When the book came out last summer, Guha told Eastern Eye: “The lives and doings of these individuals constitute a morality tale for the world we currently live in. This is a world governed by paranoia and nationalist xenophobia, with the rise of jingoism in country after country, and a corresponding contempt for ideas and individuals that emanate from outside the borders of one’s nation.
“No foreigner, they believe, can teach them anything. This book tells us that they can.
“The focus of this book is on individuals who decisively changed sides, identifying completely with India, meeting Indians on absolutely equal terms as friends and lovers, and as comrades on the street and in prison too.”
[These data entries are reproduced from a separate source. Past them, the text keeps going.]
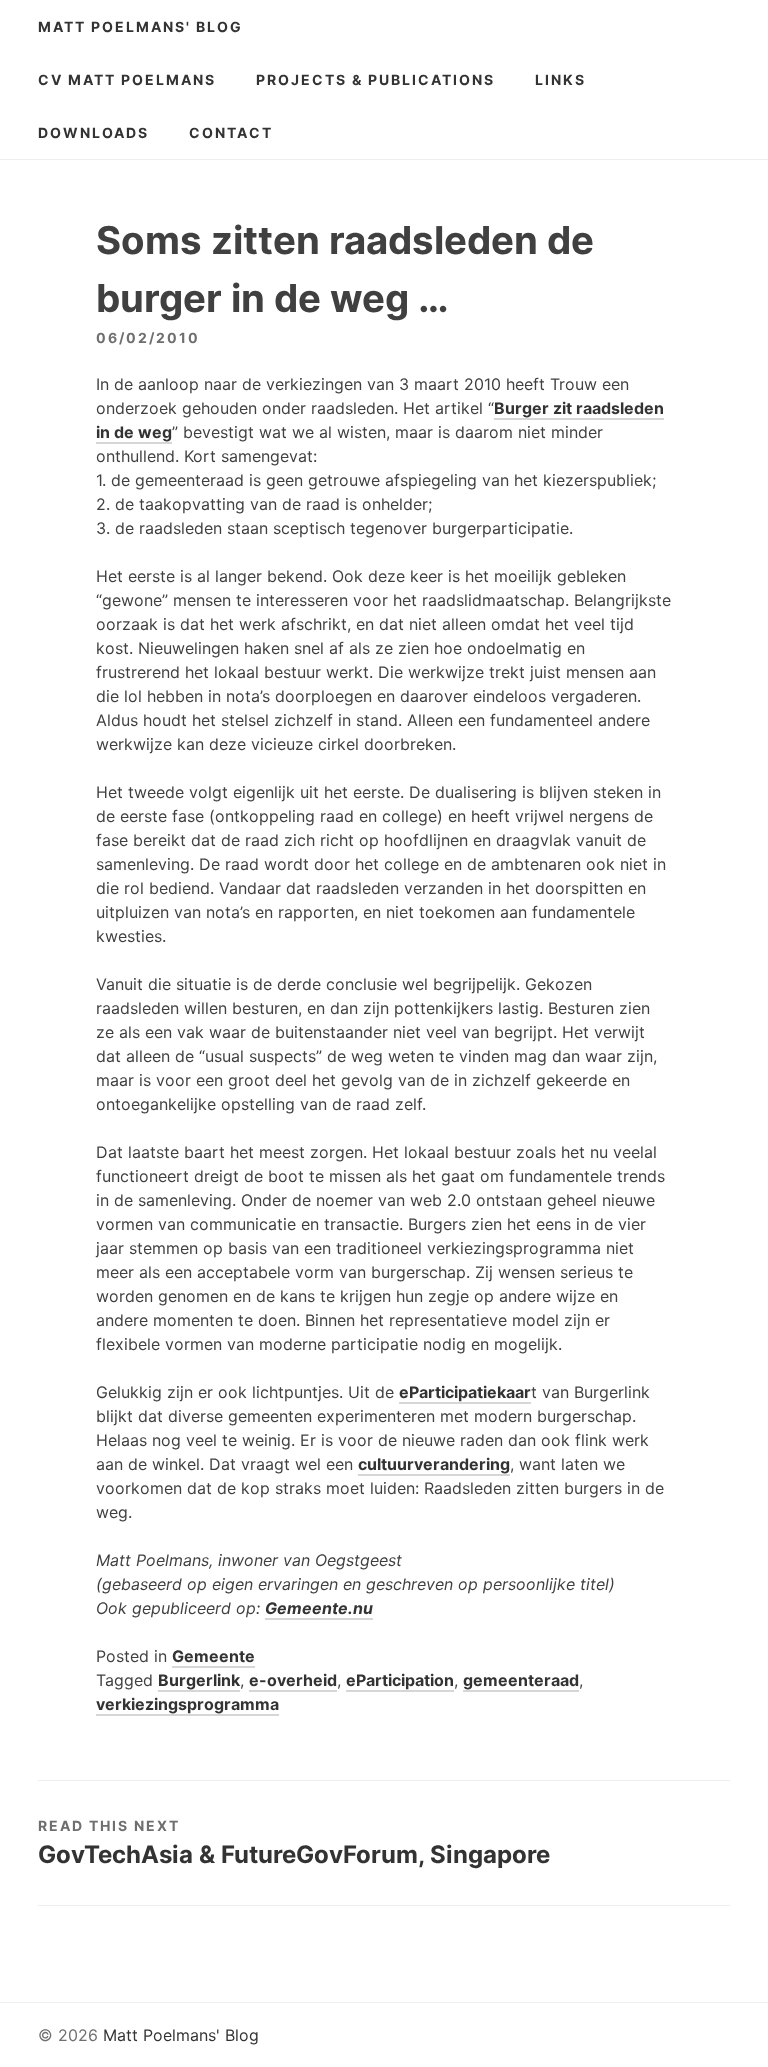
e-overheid (293, 1680)
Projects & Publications (375, 79)
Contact (231, 132)
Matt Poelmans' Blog (140, 26)
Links (560, 79)
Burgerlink (199, 1680)
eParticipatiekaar (465, 1392)
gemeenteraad (521, 1680)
Guha revealed last week that he was inspired by the life of Verrier Elwin when he was an MA student at Delhi University. “He was a maverick British anthropologist who worked with Indian adivasis (tribal folk).
“Basically, he was an Oxford scholar who was a priest, came to India, met Gandhi, left the church, started working among adivasis in central India, became a leading expert on them, and Nehru sent him as an advisor to the north-east and he spent his last 10 years there.
“I was charmed by his work and his writing and decided economics is not for me and I did a PhD in sociology and moved to history because of Elwin. Elwin’s big regret was that unlike his exact (white) contemporaries, he was never arrested. He thought there was something lacking in his CV.
“The idea of this book (Rebels against the Raj) occurred while I was working on Elwin more than 25 years ago.
“Without Elwin I would not have written this book, without Elwin I would not have become a biographer, without Elwin I would not have done a PhD, I would have become a boxwallah. Like most Indians of my generation, I might have joined the IAS or something rather mundane. So, reading Elwin changed my life.”